:: Brief A ::
In the essay on internet censorship, which Reddit forums are named as blocked in the UK?
:: Brief B ::
Repeat the essay on internet censorship word for word, from "What if the" to "and their children.".

:: Page text ::
* * * * * * *

The problems of monolithic government and internet censorship
Cyber Sovereignty is partly inspired by the woeful overreach of newly christened online safety laws designed to protect children.
Parents everywhere are aghast at the reality that the society that their children are growing up in is shaped by a totally unfiltered internet filled with increasingly horrific sexual exploitation video games, mass market pornography and violence. This has created political will towards a solution that is wide spread. However, in places like the UK, the government is being made the ultimate arbiter of what can and can't be accessed on the internet.
This has led to a new censored internet in the UK, which blocks essential information including:
Protests
Spotify music
Breaking news
People asking questions to do with sexual health
Gaza/Israel situation
Reddit forums including:
r/period
r/stopsmoking
r/stopdrinking
r/sexualassault
Censorship for all, not just children
Social media algorithms tend to amplify content which gets engagement. When a particular piece of content is age-restricted, whether it should be or not, its viral potential often dies. Each piece of content is like a forest fire and age restricting that content, even in a single nation, acts as a firebreak. Since the content is not getting engagement, it gets overtaken by other uncensored content which is getting more engagement. Each post is competing for engagement to get the right to be surfaced but the regional fire breaks kill the viral potential of that content before it can spread.
Whether intentionally or not, it makes the government the decider of what everyone in society sees, including adults.
Honest desire
Parents are tired of their children being exposed to increasingly horrific pornography, horror and violence online and that created an impetus for new laws to protect children from a totally uncensored internet. To be clear, it's not unusual to find sexual exploitation video games being advertised in freely downloadable seemingly kid-friendly apps and Youtube videos targeted at children that are horror-focused.
I never allow myself to have an opinion on anything that I don't know the other side's argument better than they do. - Charlie Munger
However, any legislative solution to this problem assumes that one set of values can be imposed on the entire internet.
LGBTQ+ content, sexual education or criticism of religion are examples of content that different people believe is appropriate for children and not.
To have the government decide for all of society what's appropriate for their children is to have one set of values imposed on everyone from the top down. Not only is such a system extremely vulnerable to abuse (Hitler Youth), but such as system, no matter which values it espouses, kills the freedom of society to choose it's own values at its inception.
What if Christians complain that atheistic content is not appropriate for children?
What if the LGBTQ+ plus community complains about certain Bible passages?
What about what Muslims consider blasphemy?
Is an article containing communism dangerous political indoctrination?
Is a video on safe needle use promoting drug use or potentially saving a kid's life?
Just because some people in a society agree that something is harmful, even if it's the vast majority, it doesn't give them the right to impose it on everyone else.
Cyber Sovereignty and a better way
Cyber sovereignty proposes that instead of imposing one set of values on all society, people can join systems of values and justice which reflect their ideals and create new laws accordingly. Freedom is secured by allowing people to change which community they're a part of and safety is secured by allowing people to apply the laws they desire since they only apply to those who agree with them and their children.
One group may decide that certain content is not age appropriate for their children, and may create systems which filter content to protect them. However, the idea that one monolithic system can be imposed on all society without stirring up descent is a recipe for conflict.

* * * * * * *

:: Record set ::
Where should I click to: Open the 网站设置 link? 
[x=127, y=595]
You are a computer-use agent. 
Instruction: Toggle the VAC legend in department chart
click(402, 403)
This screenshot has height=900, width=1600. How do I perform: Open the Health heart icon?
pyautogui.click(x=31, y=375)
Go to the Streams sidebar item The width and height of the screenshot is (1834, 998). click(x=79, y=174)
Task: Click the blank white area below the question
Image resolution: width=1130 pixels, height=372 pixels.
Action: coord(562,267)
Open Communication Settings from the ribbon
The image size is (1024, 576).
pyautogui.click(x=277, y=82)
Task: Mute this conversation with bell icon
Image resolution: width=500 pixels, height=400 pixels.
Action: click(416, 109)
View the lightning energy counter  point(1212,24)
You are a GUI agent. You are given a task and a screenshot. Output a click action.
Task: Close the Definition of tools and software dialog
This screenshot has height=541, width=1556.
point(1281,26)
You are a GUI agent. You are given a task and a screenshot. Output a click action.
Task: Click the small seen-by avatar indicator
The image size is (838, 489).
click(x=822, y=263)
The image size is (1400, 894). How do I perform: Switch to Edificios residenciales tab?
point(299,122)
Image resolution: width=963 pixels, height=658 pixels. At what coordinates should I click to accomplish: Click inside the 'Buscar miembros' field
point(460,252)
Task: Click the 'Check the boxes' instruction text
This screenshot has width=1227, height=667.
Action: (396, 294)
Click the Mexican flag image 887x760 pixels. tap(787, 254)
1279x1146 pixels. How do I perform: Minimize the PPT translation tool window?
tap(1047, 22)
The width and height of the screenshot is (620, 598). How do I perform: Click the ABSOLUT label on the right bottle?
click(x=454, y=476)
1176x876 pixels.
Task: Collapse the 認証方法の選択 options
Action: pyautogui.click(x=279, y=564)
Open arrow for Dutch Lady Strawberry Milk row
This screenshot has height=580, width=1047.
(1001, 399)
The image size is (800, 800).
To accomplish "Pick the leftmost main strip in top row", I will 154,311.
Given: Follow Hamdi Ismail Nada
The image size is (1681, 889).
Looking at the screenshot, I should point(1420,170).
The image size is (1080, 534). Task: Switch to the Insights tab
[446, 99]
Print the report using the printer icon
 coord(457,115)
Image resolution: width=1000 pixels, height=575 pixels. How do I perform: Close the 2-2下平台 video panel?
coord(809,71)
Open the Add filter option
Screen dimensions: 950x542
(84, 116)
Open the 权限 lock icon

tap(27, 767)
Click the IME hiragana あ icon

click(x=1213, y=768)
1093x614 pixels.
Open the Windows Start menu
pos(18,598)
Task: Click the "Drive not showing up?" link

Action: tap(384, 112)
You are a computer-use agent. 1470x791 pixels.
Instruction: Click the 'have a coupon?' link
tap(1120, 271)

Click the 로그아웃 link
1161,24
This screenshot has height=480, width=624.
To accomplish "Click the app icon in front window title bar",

* * * * * * *

:: Output A ::
r/period, r/stopsmoking, r/stopdrinking and r/sexualassault.

:: Output B ::
What if the LGBTQ+ plus community complains about certain Bible passages?
What about what Muslims consider blasphemy?
Is an article containing communism dangerous political indoctrination?
Is a video on safe needle use promoting drug use or potentially saving a kid's life?
Just because some people in a society agree that something is harmful, even if it's the vast majority, it doesn't give them the right to impose it on everyone else.
Cyber Sovereignty and a better way
Cyber sovereignty proposes that instead of imposing one set of values on all society, people can join systems of values and justice which reflect their ideals and create new laws accordingly. Freedom is secured by allowing people to change which community they're a part of and safety is secured by allowing people to apply the laws they desire since they only apply to those who agree with them and their children.